Ação bloqueadas na 2ª Guerra podem custar R$ 260 milhões à Ambev. A F. Laeisz, empresa alemã, cobra dividendos de ações da antiga Brahma, hoje parte do capital da Ambev. O caso envolve ações atingidas por medidas do governo brasileiro contra alemães, italianos e japoneses.
A disputa remonta a 1942, quando Getúlio Vargas editou decreto para bloquear bens de países do Eixo. A intenção era garantir reparações por prejuízos da guerra, em meio a ataques a navios brasileiros. O desfecho sobre as ações ainda é definido pela Justiça.

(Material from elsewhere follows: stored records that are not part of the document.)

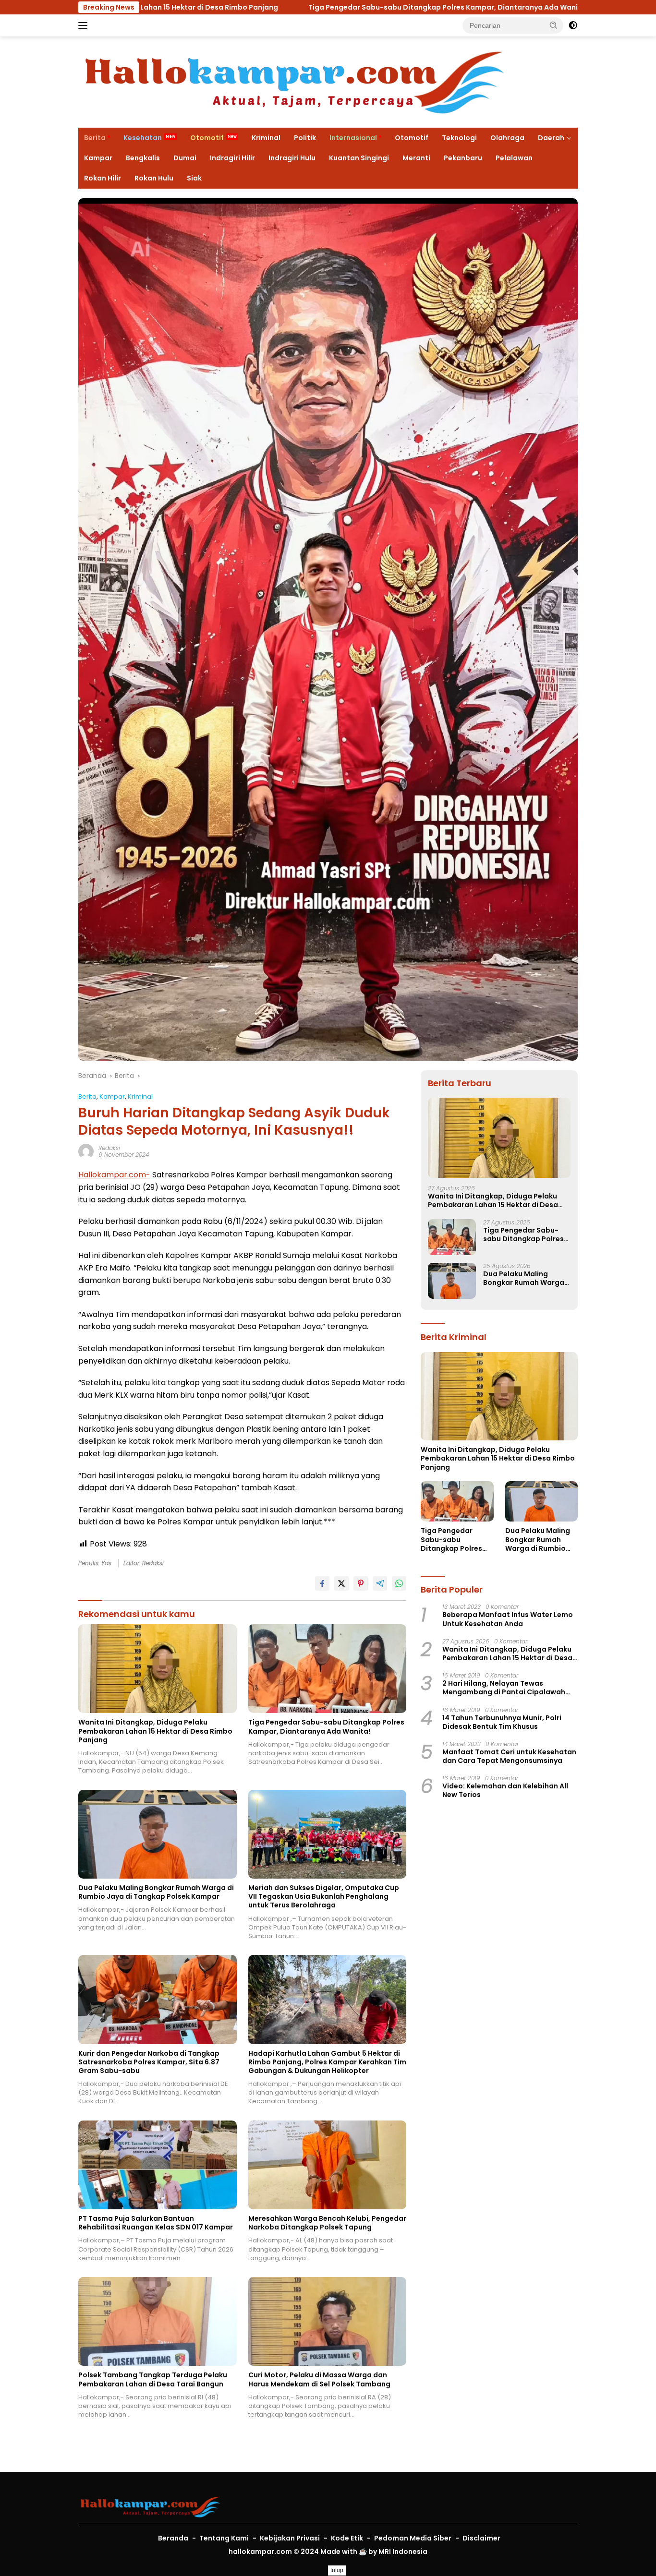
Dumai (184, 158)
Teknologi (459, 138)
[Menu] (84, 25)
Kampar (98, 158)
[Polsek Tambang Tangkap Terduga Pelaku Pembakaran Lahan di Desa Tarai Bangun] (157, 2321)
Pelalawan (514, 158)
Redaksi (109, 1148)
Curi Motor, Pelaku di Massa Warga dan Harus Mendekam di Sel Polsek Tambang (320, 2379)
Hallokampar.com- (114, 1174)
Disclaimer (481, 2538)
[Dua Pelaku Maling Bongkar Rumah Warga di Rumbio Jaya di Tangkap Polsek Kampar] (157, 1834)
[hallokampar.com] (294, 81)
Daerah (551, 138)
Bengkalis (143, 158)
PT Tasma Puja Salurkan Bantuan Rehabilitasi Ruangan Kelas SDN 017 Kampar (155, 2222)
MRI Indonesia (402, 2551)
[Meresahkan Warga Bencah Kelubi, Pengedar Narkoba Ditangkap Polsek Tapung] (327, 2165)
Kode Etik (347, 2538)
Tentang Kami (224, 2538)
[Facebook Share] (322, 1583)
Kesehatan (142, 138)
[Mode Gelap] (573, 25)
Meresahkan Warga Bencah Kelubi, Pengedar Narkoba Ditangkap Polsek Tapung (327, 2222)
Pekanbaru (463, 158)
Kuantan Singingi (359, 158)
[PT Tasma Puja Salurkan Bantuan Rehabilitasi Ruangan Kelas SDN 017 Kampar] (157, 2165)
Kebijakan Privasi (290, 2538)
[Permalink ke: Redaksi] (86, 1151)
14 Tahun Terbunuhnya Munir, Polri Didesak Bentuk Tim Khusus (501, 1722)
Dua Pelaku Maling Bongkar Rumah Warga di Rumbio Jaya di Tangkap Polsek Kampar (156, 1892)
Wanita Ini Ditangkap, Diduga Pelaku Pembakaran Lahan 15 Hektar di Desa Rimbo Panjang (155, 1731)
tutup (336, 2570)
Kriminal (266, 138)
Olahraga (507, 138)
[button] (553, 25)
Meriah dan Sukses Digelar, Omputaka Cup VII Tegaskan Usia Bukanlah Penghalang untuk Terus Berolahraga (323, 1896)
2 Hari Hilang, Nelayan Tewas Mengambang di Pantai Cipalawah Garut (503, 1687)
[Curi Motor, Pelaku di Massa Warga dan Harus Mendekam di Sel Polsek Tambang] (327, 2321)
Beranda (173, 2538)
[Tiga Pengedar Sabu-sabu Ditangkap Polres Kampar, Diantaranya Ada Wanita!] (327, 1668)
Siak (194, 178)
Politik (305, 138)
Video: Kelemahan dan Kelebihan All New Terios (505, 1790)
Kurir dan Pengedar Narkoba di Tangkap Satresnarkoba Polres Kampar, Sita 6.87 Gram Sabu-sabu (148, 2062)
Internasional (353, 138)
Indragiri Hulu (292, 158)
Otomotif (207, 138)
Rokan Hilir (102, 178)
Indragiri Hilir (232, 158)
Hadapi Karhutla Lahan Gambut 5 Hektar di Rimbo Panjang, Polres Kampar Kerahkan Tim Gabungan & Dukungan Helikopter (327, 2062)
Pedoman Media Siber (412, 2538)
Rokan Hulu (153, 178)
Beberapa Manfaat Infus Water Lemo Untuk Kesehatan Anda (507, 1619)
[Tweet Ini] (341, 1583)
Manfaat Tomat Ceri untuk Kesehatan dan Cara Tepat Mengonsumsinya (509, 1756)
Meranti (416, 158)
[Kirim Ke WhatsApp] (399, 1583)
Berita (95, 138)
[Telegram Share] (380, 1583)
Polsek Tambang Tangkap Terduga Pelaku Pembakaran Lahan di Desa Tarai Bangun (152, 2379)
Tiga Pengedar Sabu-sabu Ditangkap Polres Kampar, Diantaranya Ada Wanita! (266, 7)
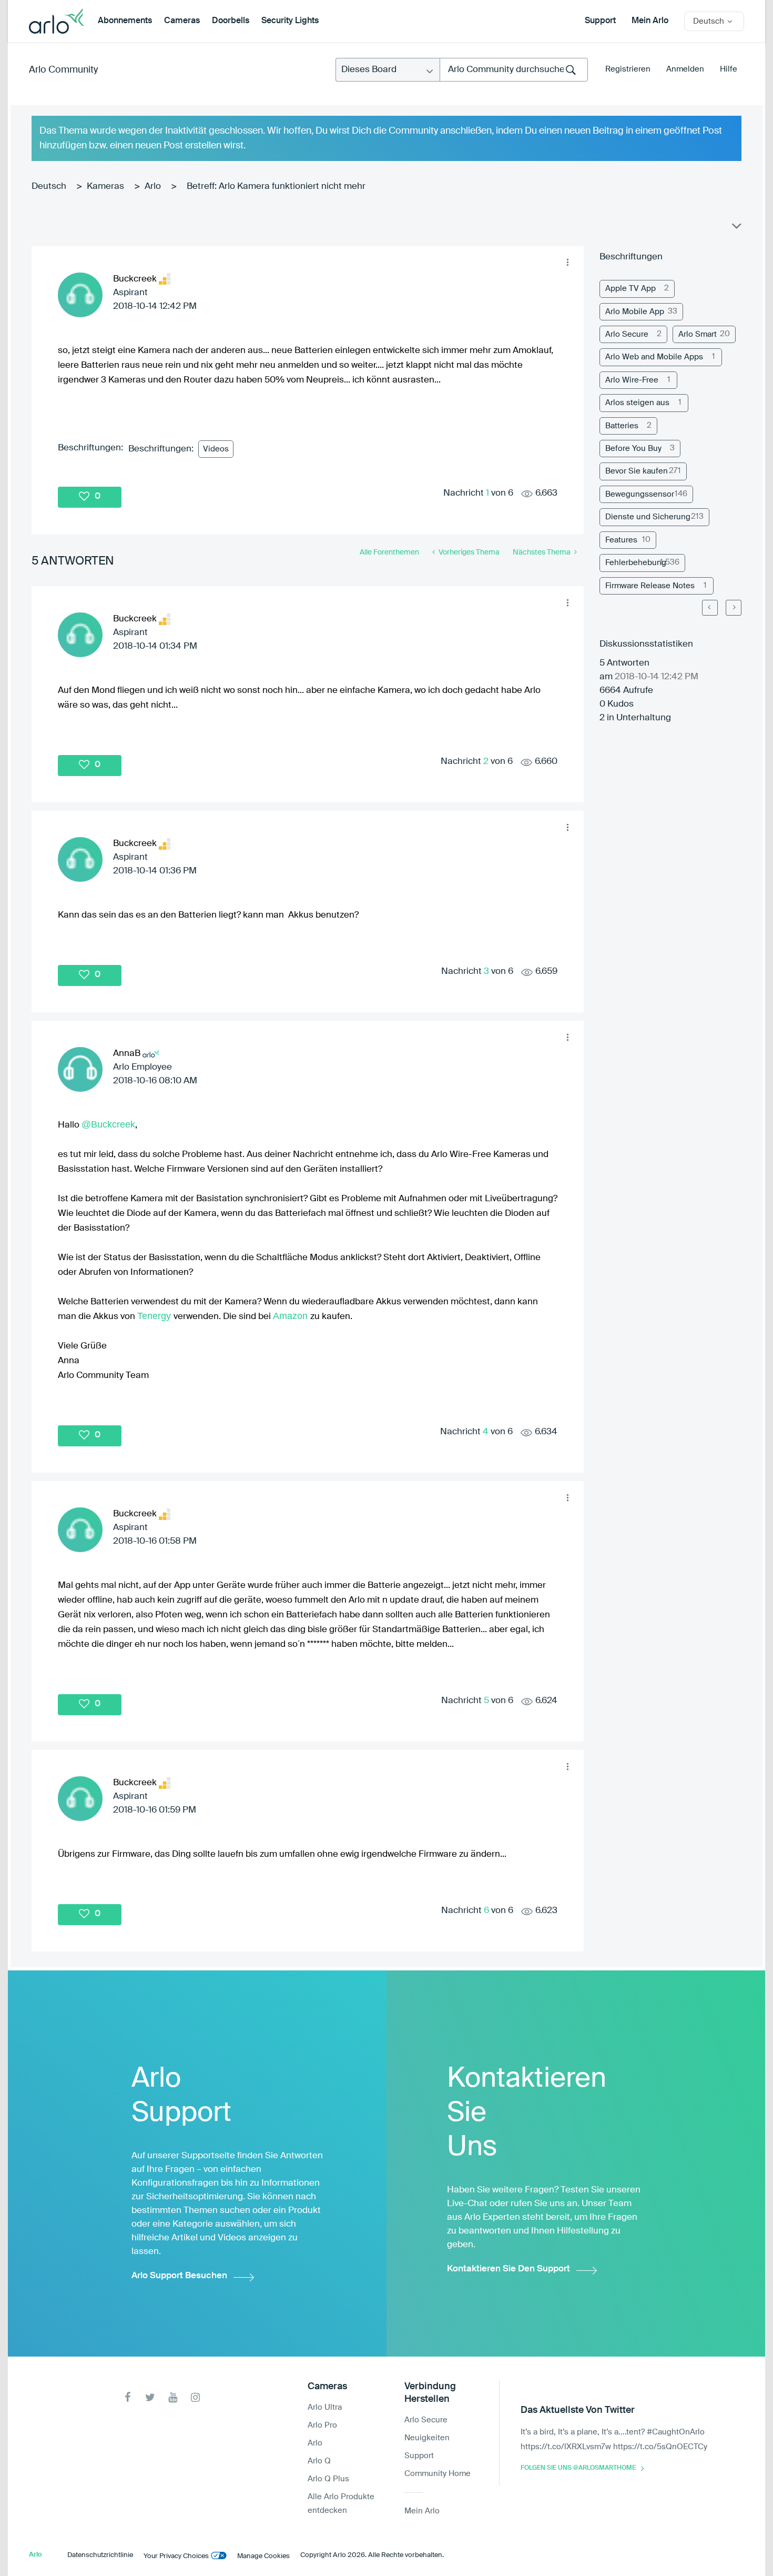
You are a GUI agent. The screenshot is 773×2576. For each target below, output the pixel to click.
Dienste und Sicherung (647, 517)
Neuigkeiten (427, 2438)
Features (621, 540)
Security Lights (290, 21)
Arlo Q (319, 2461)
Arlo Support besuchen (179, 2275)
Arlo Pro (322, 2425)
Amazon (291, 1316)
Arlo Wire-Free (631, 380)
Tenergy (155, 1316)
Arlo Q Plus (328, 2479)
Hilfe (728, 69)
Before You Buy (633, 448)
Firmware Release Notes (650, 586)
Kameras (105, 186)
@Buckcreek (108, 1124)
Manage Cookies (263, 2556)
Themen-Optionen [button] (735, 228)
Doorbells (230, 21)
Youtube (172, 2397)
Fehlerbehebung (635, 563)
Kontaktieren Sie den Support (508, 2269)
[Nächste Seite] (733, 608)
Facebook (127, 2397)
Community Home (437, 2474)
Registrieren (627, 69)
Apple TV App (630, 289)
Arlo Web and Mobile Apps (654, 357)
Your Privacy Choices (176, 2556)
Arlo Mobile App (634, 312)
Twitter (150, 2397)
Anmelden (685, 69)
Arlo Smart (697, 334)
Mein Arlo (650, 21)
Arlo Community (63, 70)
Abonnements (125, 21)
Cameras (182, 21)
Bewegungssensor (639, 494)
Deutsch (49, 186)
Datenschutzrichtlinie (100, 2555)
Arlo (153, 186)
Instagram (195, 2397)
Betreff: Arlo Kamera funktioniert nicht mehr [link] (276, 186)
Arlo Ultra (325, 2407)
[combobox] (514, 70)
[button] (567, 262)
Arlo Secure (626, 334)
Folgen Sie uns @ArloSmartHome (578, 2468)
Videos (216, 449)
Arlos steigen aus (637, 403)
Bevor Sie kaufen (636, 471)
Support (600, 21)
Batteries (621, 426)
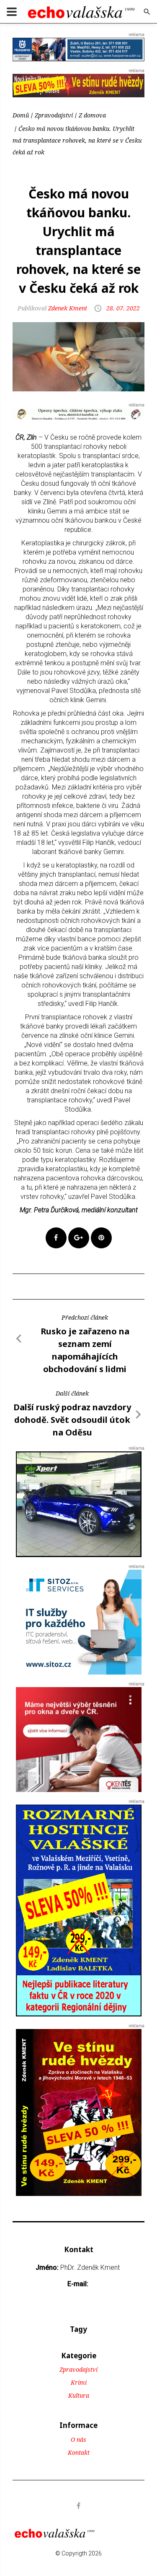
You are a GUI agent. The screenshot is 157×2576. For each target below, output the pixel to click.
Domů (21, 115)
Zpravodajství (54, 115)
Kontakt (79, 2452)
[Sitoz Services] (79, 1621)
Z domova (92, 115)
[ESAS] (79, 1504)
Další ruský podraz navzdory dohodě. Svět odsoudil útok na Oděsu (72, 1419)
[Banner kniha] (79, 1910)
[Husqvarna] (78, 49)
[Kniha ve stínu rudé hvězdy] (78, 85)
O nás (78, 2439)
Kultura (78, 2395)
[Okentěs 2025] (79, 1739)
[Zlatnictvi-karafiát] (78, 414)
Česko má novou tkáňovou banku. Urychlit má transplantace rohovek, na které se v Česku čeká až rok (77, 140)
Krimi (79, 2382)
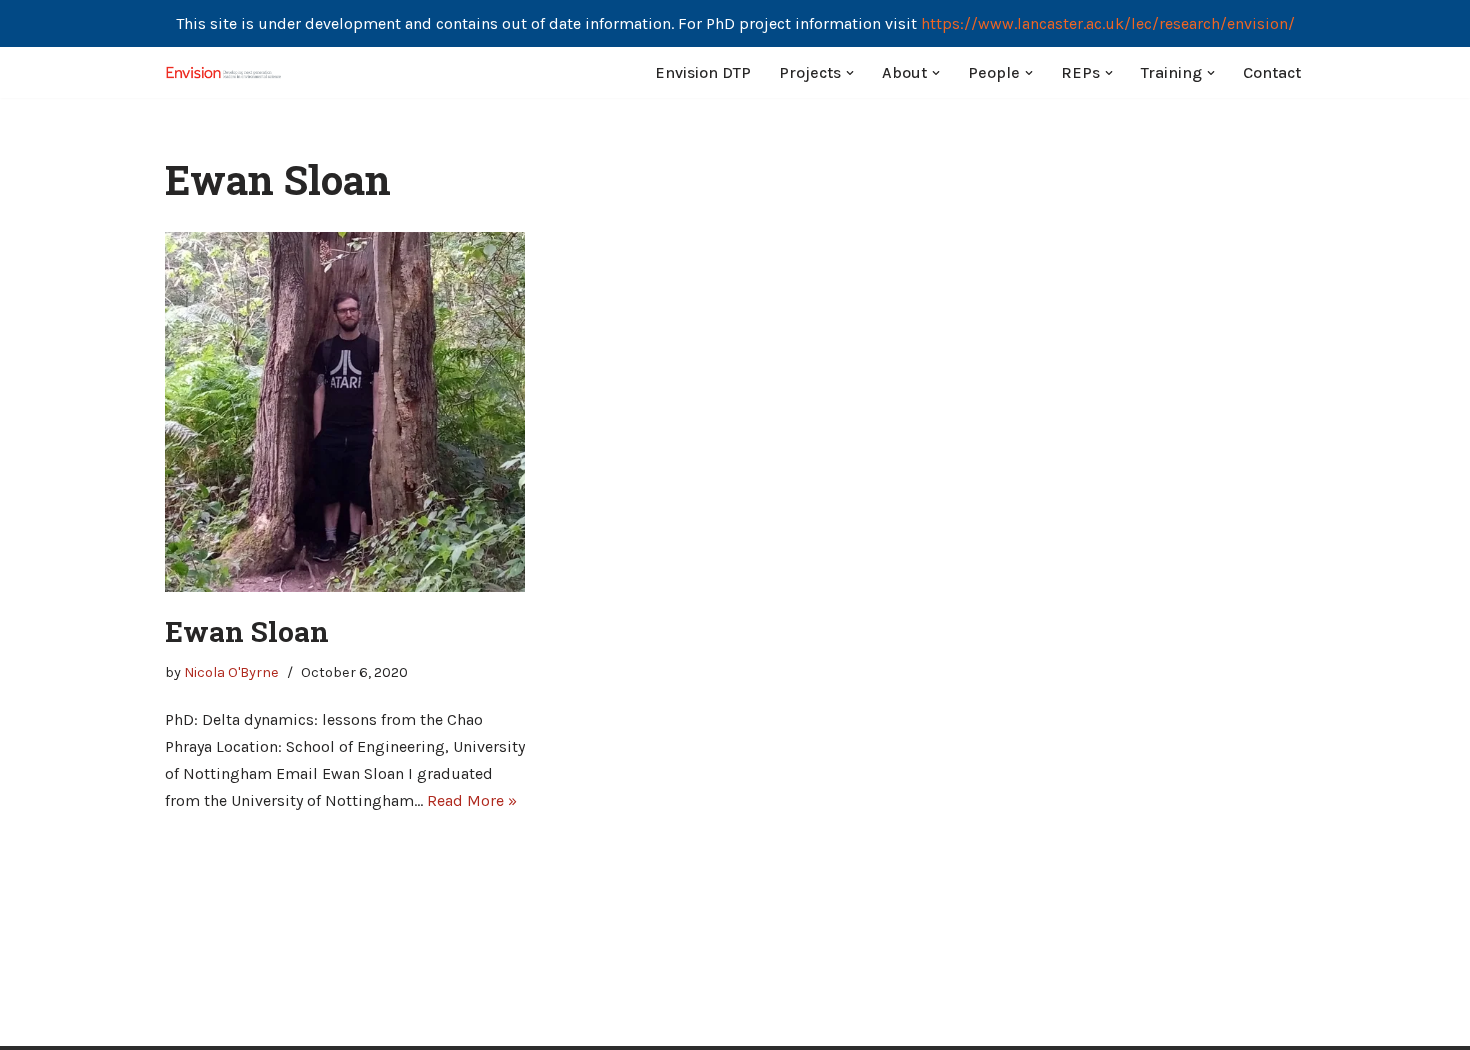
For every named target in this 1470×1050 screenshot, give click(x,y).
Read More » (472, 800)
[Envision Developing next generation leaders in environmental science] (225, 72)
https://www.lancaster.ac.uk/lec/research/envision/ (1108, 23)
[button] (850, 73)
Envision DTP (703, 72)
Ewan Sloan (247, 631)
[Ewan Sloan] (345, 412)
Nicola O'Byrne (231, 672)
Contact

A F. Laeisz sustenta que continua dona das ações da Brahma e tem direito aos dividendos. A União, entretanto, afirma que as ações foram incorporadas ao patrimônio público ou que o prazo para reivindicação expirou. A Ambev mantém os valores retidos.
Origem histórica do episódio: o Brasil rompeu relações com o Eixo em 1942 e declarou guerra em 1945. Entre 1942 e 1943, medidas de bloqueio atingiram ativos de alemães no país, passando por pressão popular e diplomática para a entrada brasileira no conflito.
O decreto de Vargas, de março de 1942, autorizou o bloqueio de bens de alemães, italianos e japoneses, citando incidentes com navios mercantes. O objetivo era assegurar reparações e reduzir influência de empresas estrangeiras associadas ao Eixo.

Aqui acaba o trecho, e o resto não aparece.